A questo dato se ne aggiunge un altro. Nel nostro Paese nonostante 2,3 milioni di disoccupati e un vero e proprio esercito di inoccupati, secondo le stime dell’Istat ci sarebbero 400mila posti di lavoro che non trovano profili professionali adeguati. Un simile tema merita, tuttavia, qualche considerazione in più, al di là del fin troppo ostentato stupore e delle lamentele “confindustriali”. In primo luogo, bisognerebbe legare, in tali statistiche, il posto da coprire alle condizioni salariali e contrattuali, alle sue localizzazioni geografiche e al sistema dei collegamenti infrastrutturali da utilizzare per raggiungerlo; dati che invece, spesso, non vengono riportati ma, al contrario, ritenuti irrilevanti. Esiste però un elemento ancora più decisivo. È ovvio infatti che la difficoltà ad avere profili qualificati dipende in larga parte da un mercato del lavoro dominato dal precariato, da contratti di brevissima durata, spesso non rinnovati, che lasciano i lavoratori in una condizione di costante incertezza. A lungo ha prevalso l’idea secondo cui era meglio qualunque lavoro piuttosto che nessun lavoro, ma questo ha finito per generare una dequalificazione e un demansionamento destinato a provocare poi la mancanza di lavoratori con adeguate competenze. In quest’ambito, la formazione è altrettanto di frequente uno strumento indefinito e indefinibile, non facilitata da un sistema universitario e da realtà associative che non hanno risorse e visione necessarie. Dunque la retorica costruita sulla mancanza di lavoratori disponibili a lavorare andrebbe largamente rivista.

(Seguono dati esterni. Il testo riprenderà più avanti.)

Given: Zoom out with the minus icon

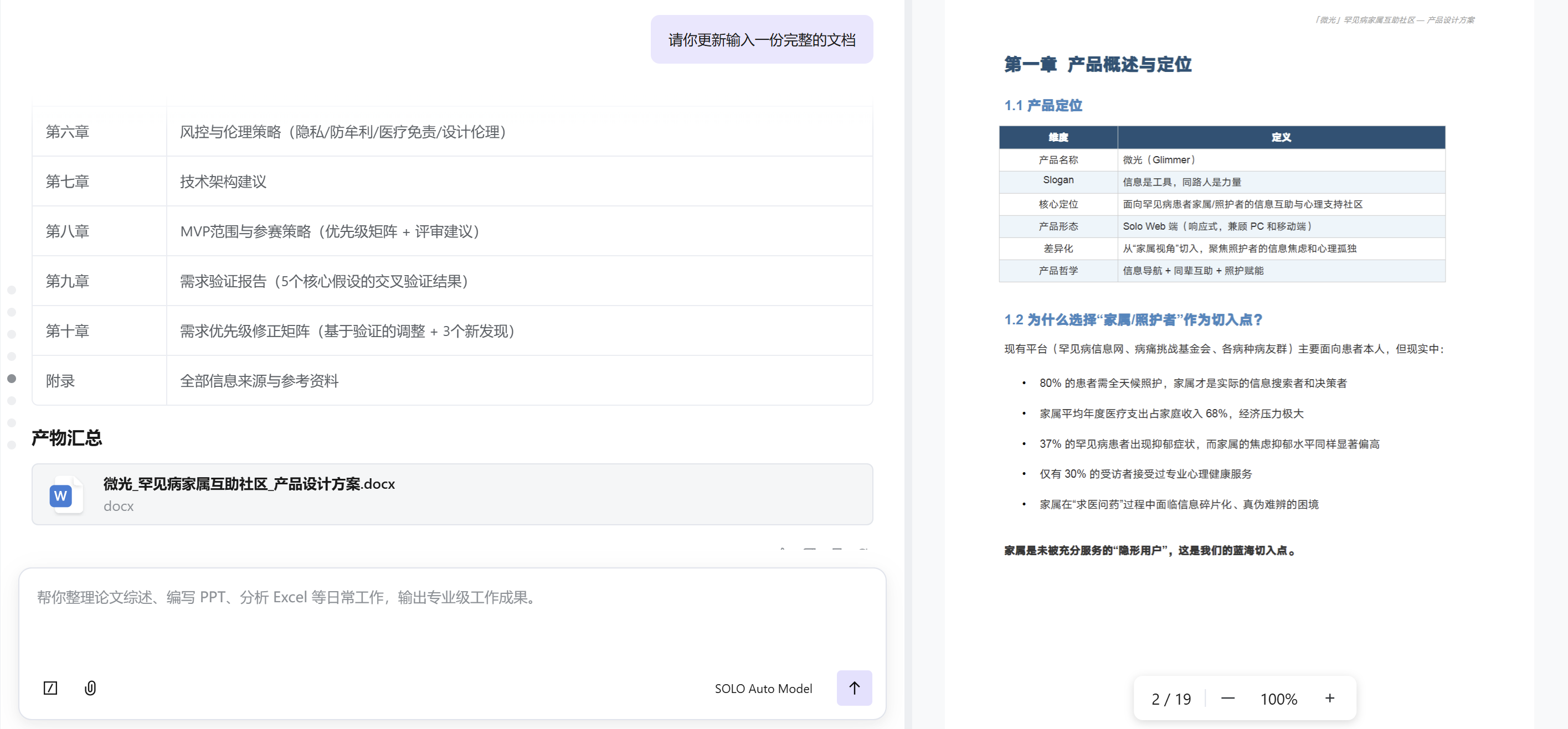Looking at the screenshot, I should 1227,699.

Come già accennato in apertura, in Italia su circa 37 milioni di persone in età da lavoro, gli occupati con continuità sono solo 23 milioni. I cassaintegrati, i titolari di Naspi e di reddito di cittadinanza sono 5 milioni e i Neet, le persone che non lavorano e non studiano sono 2,1 milioni. È evidente che un Paese con una base di occupati così esigua e con un numero di sussidiati così ampio è estremamente fragile in termini sociali; occorre quindi davvero tornare a legare indissolubilmente cittadinanza e lavoro a partire da una sua vera riqualificazione.

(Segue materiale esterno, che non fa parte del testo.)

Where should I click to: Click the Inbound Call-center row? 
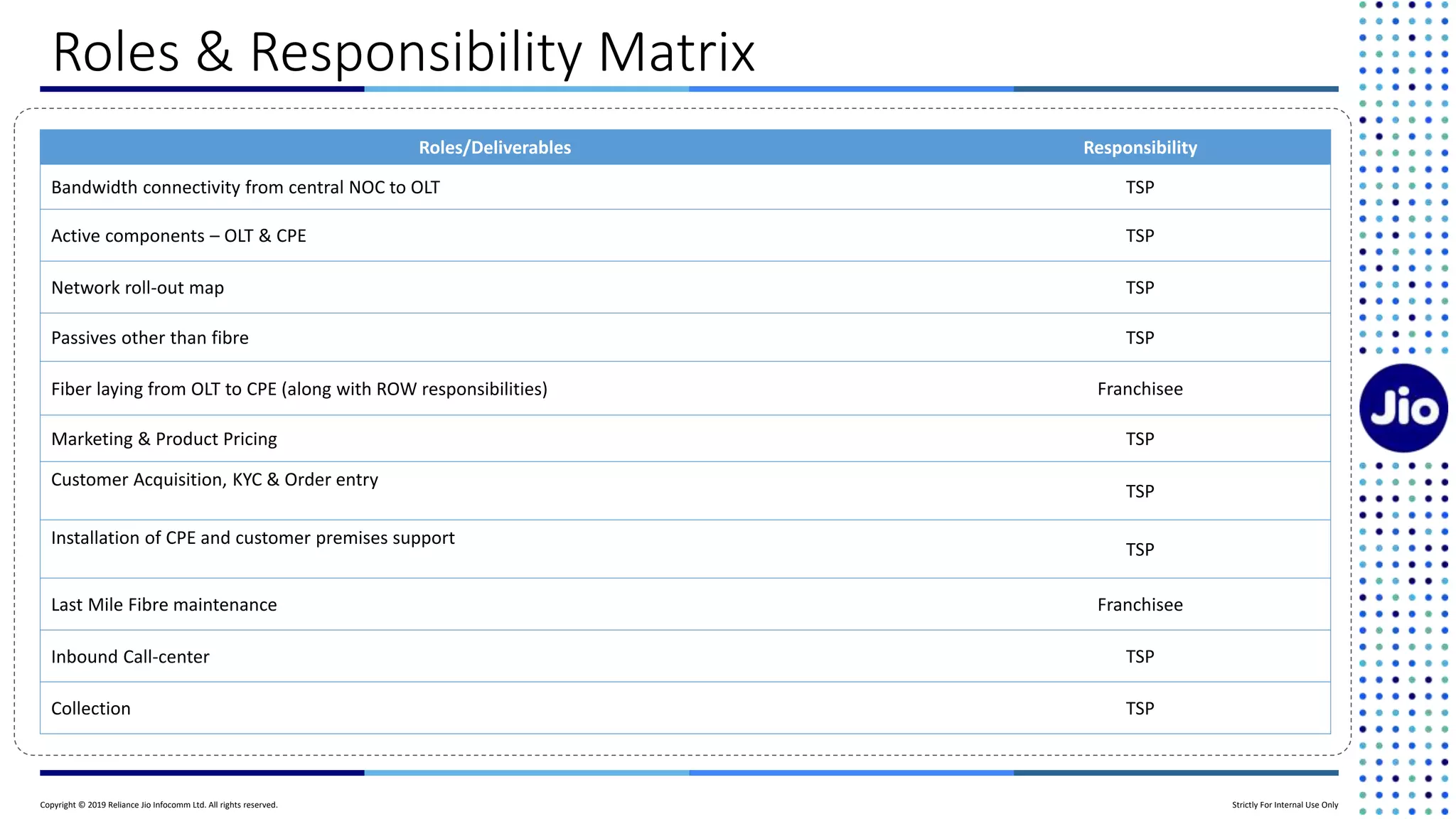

L’Istituto nazionale per le analisi delle politiche pubbliche ha preparato un rapporto su “Gender policies” da cui emerge che nei mesi successivi alla pandemia il 49,6% dei contratti delle donne è a tempo parziale contro il 26,6% degli uomini. Lo stesso rapporto sostiene che uno strumento per ridurre tale divario sarebbe quello del salario minimo, date le più basse retribuzioni femminili. Nel caso italiano, secondo l’Istituto, con un salario minimo di 9 euro l’ora, il 16,5% degli uomini impiegati avrebbe un adeguamento contro il 23,3% delle donne. Certo, bisognerebbe aggiungere che è indispensabile una più regolare contrattualizzazione dei lavoratori e delle lavoratrici. Solo per citare un dato, eclatante, con il “superbonus” si sono iscritte alle Camere di commercio ben 11mila nuove società edili, gran parte delle quali non applica il contratto dell’edilizia, ma contratti ben più convenienti e magari con “costi” più bassi sulla sicurezza. È chiaro che un mutamento normativo, finalizzato a valorizzare il lavoro e non solo a cercare di crearlo ad ogni costo, sarebbe necessario. Forse sarebbe necessario, in primis, un Parlamento, ma così stiamo davvero chiedendo troppo.
Alessandro Volpi è docente di Storia contemporanea presso il dipartimento di Scienze politiche dell’Università di Pisa. Si occupa di temi relativi ai processi di trasformazione culturale ed economica nell’Ottocento e nel Novecento.